Your instructions: Please repeat the records below exactly, but only from the line that contains "How do I perform: Open the settings" onward, ending with the last line.

Supplied entries:
———

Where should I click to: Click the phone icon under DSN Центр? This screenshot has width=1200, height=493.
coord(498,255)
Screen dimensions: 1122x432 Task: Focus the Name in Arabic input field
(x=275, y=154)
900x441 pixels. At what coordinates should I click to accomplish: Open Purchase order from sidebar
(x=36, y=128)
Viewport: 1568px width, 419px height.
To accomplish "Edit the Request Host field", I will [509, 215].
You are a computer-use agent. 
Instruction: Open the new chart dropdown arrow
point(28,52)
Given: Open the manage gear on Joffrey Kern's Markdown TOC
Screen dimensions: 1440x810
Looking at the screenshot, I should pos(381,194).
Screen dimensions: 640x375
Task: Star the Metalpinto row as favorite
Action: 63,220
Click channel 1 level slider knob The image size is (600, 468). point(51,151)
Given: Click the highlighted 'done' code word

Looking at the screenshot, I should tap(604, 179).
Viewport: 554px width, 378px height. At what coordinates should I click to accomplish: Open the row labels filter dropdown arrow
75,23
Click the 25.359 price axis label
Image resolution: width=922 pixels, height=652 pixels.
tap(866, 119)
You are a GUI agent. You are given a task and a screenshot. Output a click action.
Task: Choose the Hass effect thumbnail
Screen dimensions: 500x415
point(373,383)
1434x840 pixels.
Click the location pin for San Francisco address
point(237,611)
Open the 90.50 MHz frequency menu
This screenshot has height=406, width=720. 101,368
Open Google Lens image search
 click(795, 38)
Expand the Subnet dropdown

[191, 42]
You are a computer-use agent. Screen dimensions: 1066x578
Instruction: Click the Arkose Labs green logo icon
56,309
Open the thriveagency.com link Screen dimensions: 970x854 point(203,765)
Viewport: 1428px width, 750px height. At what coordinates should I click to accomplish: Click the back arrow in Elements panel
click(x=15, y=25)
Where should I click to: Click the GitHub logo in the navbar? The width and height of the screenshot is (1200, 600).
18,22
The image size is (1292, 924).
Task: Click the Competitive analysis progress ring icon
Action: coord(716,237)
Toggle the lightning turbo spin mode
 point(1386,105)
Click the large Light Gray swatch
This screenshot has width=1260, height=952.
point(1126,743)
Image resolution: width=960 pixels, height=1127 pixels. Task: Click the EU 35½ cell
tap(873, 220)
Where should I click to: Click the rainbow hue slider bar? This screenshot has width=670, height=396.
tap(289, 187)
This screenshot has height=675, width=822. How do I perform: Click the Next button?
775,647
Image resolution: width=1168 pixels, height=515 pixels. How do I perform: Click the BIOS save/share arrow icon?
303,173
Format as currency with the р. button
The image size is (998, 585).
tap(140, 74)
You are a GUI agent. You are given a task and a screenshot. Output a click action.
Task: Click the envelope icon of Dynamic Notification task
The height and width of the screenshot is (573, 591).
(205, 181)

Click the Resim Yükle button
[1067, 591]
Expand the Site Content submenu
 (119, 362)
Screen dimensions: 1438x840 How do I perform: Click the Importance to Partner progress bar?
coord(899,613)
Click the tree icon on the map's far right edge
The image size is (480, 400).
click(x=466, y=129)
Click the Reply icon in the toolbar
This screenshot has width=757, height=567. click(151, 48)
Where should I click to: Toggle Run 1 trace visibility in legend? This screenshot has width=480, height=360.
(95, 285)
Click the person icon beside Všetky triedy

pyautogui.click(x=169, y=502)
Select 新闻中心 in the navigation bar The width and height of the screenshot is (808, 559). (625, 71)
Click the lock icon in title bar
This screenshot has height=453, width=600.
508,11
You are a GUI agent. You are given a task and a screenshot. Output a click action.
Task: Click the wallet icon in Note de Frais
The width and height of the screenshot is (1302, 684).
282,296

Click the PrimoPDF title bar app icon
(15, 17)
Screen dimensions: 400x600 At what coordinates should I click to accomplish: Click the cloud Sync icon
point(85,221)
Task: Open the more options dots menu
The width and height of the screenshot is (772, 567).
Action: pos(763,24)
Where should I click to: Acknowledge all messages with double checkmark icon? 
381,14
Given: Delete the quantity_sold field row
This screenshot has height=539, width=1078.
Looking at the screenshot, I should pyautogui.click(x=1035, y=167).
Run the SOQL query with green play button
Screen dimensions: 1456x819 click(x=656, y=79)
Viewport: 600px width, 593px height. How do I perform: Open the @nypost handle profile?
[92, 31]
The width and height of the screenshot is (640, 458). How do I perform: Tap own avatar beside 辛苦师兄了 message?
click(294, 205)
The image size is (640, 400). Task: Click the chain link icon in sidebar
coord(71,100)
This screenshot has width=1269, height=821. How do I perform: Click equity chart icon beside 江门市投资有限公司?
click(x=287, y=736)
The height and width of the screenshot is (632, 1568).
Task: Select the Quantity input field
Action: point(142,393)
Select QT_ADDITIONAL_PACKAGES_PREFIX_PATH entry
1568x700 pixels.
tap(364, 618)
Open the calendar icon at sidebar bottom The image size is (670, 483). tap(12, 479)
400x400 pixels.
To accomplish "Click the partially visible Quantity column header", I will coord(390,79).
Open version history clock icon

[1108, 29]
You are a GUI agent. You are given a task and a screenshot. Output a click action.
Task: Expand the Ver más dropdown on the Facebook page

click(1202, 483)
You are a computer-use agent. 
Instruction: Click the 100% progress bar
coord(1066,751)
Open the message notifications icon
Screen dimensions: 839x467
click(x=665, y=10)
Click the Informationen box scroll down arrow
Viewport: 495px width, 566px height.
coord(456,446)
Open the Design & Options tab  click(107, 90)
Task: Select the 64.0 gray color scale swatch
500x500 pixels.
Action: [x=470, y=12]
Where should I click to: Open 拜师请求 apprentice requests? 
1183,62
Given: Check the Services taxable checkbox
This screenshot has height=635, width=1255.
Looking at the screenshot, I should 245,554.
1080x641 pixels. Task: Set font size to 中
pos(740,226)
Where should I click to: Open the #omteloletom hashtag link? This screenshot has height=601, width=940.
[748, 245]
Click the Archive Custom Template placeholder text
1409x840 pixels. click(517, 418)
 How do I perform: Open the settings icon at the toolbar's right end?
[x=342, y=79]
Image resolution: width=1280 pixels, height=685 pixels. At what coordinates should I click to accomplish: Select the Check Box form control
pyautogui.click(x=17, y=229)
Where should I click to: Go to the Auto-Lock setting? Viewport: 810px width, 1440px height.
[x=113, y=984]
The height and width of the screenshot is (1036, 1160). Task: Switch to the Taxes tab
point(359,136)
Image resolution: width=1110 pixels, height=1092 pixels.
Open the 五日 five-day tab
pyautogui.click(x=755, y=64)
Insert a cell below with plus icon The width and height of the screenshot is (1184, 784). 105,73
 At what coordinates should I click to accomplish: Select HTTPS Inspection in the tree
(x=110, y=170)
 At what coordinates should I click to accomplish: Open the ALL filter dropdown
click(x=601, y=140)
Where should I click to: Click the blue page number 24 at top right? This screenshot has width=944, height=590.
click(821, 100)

———

Answer box:
 How do I perform: Open the settings icon at the toolbar's right end?
[x=342, y=79]
Image resolution: width=1280 pixels, height=685 pixels. At what coordinates should I click to accomplish: Select the Check Box form control
pyautogui.click(x=17, y=229)
Where should I click to: Go to the Auto-Lock setting? Viewport: 810px width, 1440px height.
[x=113, y=984]
The height and width of the screenshot is (1036, 1160). Task: Switch to the Taxes tab
point(359,136)
Image resolution: width=1110 pixels, height=1092 pixels.
Open the 五日 five-day tab
pyautogui.click(x=755, y=64)
Insert a cell below with plus icon The width and height of the screenshot is (1184, 784). 105,73
 At what coordinates should I click to accomplish: Select HTTPS Inspection in the tree
(x=110, y=170)
 At what coordinates should I click to accomplish: Open the ALL filter dropdown
click(x=601, y=140)
Where should I click to: Click the blue page number 24 at top right? This screenshot has width=944, height=590.
click(821, 100)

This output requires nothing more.